It is hard to see bitcoin’s price surge as anything other than a bubble that will ultimately collapse. Bitcoin’s ostensible social function as an anonymous, nongovernmental means of payment carries big risks of its demise. And while blockchain, the platform that records bitcoin transactions, may well have staying power, there is no reason to believe it needs to rely on bitcoin for its success.
Bitcoin’s promoters claim that bitcoin will outshine the dollar because it offers anonymity as well as safety from reckless monetary policies (since the supply of bitcoins is determined by an algorithm rather than a politicized central bank that may choose to print money).
These arguments are clever. They could be correct. On balance, they are probably misplaced. The dollar and other national currencies are legal tender that can be used to extinguish a private debt or a public obligation such as a tax. No governments accept bitcoins for taxes, and none are likely to do so in the future, as that would forfeit the government’s seignorage (resources the government claims through its monopoly on legal tender) and would lessen its control over the money supply. Nor is any individual or business obligated to accept bitcoins in payment for debts in national currencies.
Bitcoin’s anonymity is also its practical weakness. Governments insist on being able to trace financial transactions. They fight tax evasion, economic crimes, and terrorism by following the money.

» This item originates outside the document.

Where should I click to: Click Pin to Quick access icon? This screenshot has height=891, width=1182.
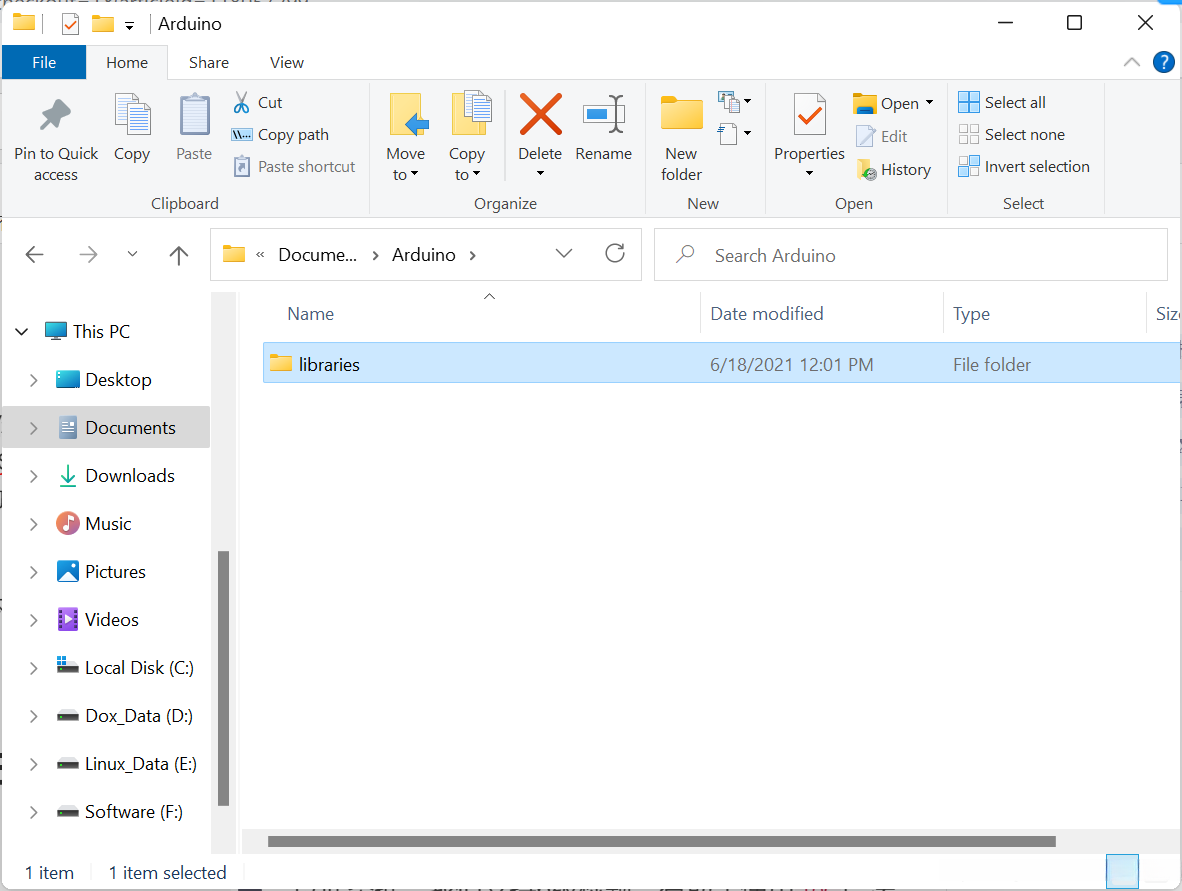click(x=55, y=117)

Some governments, of course, also monitor the activities of their political foes in the same way.
Governments are not likely to give up such prerogatives easily. Many observers claim (though without much hard evidence) that bitcoin transactions are heavily directed toward human and drug trafficking, tax evasion, and other illicit activities. Whether or not that’s true, it surely could be, and will likely become the leading justification for suppressing the trade in bitcoins, threatening its long-term value.
Bitcoin supporters emphasize the remarkable innovativeness of blockchain, the decentralized ledger that tracks the flow of bitcoin trades and updates the record of ownership. Many businesses and organizations are indeed turning to blockchain or to more updated variants as innovative ways to record financial transactions, votes, contracts, and other claims, without the need for a government or central clearinghouse.
Yet bitcoin owns no patent on blockchain or other decentralized ledgers. The creativity of the methodology has no bearing on the market price of bitcoins. One can marvel in the idea of blockchain without believing that bitcoin will retain its current market value.
It’s hard to see any real case at all for the 14-fold increase in bitcoin prices during 2017, or the 30-fold increase since the start of 2016. Actual transactions in bitcoin remain very small. Only a few hundred thousand merchants supposedly accept bitcoin, and many of those businesses are shadowy or worse.